Living and Learning in Amman, Jordan
Through the U.S. Department of State Critical Language Scholarship, Anthony Ramsey is studying Arabic in Amman, Jordan.
Make a second language, second nature.
That’s what senior Anthony Ramsey hopes to accomplish while studying Arabic in Amman, Jordan, for eight weeks this summer. The double major in foreign languages and literatures and international studies is doing so thanks to the U.S. Department of State’s Critical Language Scholarship (CLS) program.
Ramsey is one of three NC State students chosen to participate in the program. They were selected from a pool of over 4,500 applicants.
Ramsey is no stranger to living and learning in an Arabic-only environment. In high school, Ramsey earned a National Security Language Initiative for Youth scholarship from the Department of State to study Arabic in Morocco.
Being in Jordan, like Morocco, Ramsey says, allows them to experience a new culture and traditions, and apply lessons by using Arabic language skills daily.
“With total immersion, I have been able to constantly use Arabic and cement elements of the language within my mind that I would be unable to do if I only studied it in the States,” Ramsey says.
Becoming proficient in Arabic and studying in Jordan also “is about educating myself on current conflicts within regions where Arabic is spoken through lived accounts and historical documents,” Ramsey says.
The language also figures in Ramsey’s future, but they are unsure exactly how. “I want to use Arabic in my career so I am going to let that determine a lot about my future path,” Ramsey says.
We caught up with Ramsey to learn more about studying Arabic in Jordan, being an NC State student, study abroad advice and plans for the future.
What is your favorite part of the experience so far?
Visiting the numerous historical sites Jordan has to offer. Some of the cool sites are the town of Umm Qais, which is close to the ruins of the ancient Roman city of Gadara; and Jabal al-Qalaa, which features the ruins of the temple of Hercules.
My favorite, however, is the Dead Sea. Due to its salt content, the buoyancy is astonishing. I was filled with pure joy when I floated in the Dead Sea. I was able to bounce like a buoy, sit cross-legged and comfortably float on my back. It is the most joy I have felt in a quick minute, and I will never forget that experience.
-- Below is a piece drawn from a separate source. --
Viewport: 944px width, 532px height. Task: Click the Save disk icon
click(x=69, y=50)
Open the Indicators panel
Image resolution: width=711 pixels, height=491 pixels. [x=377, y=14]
What advice would you give students wanting to study abroad?
Do it! Studying abroad was the most rewarding experience I have had in college because it allowed me to expand my knowledge of the world. It also allows for the accrual of empathy and understanding of the challenges that other individuals face around the world, which assists in gaining emotional intelligence.
Did COVID delay your trip to Jordan?
Yes! During my freshman and sophomore years, I planned to participate in the Jordan: Qasid Arabic Institute but was unable to attend due to Covid. Junior year, armed with a CLS scholarship, I finally got to study in Jordan. Good things came to me because I waited and persisted.
Why did you pair two majors across disciplines and departments?
I wanted a breadth of knowledge to draw from as I move forward in my life and to learn about the world from the perspective of the human lens. What this means is gaining knowledge that informs you about racism, social instability, the history of why certain areas are the way they are, and so on. To me, it was all about how I could learn more about society, its issues and the systems that cause those issues to persist.
How will this experience impact your time at NC State?
For the rest of my time at State, I intend to work with my professors to find other rigorous programs like this one to help me become more proficient in Arabic. I also want to keep taking classes that will help me continue learning about the culture and society of the Southwest Asia and North Africa region.
Would you do it again?
Though I have experienced many unexpected ups and downs, I would do the CLS program again. There have been days when I was so frustrated I wanted to throw in the towel and stop trying, but I persisted. I have made small gains in my Arabic, which is still something in the grand scheme of my linguistic journey. Rome was not built in a day and my linguistic skills will not be either.
After finishing my undergrad degree, I want to go to graduate school for journalism or international/foreign policies while also taking French and Arabic courses. During my last college semester, I will pursue other government scholarships and fellowships, see what lands and go from there. I may also take a gap year or two to explore a teaching assistant program in France, the Peace Corps, AmeriCorps, or internships in various locations.
Frankly, I will go wherever the wind blows me since I don’t know what I want to do as a career. What I do know, however, is that it will include using Arabic and French and helping people.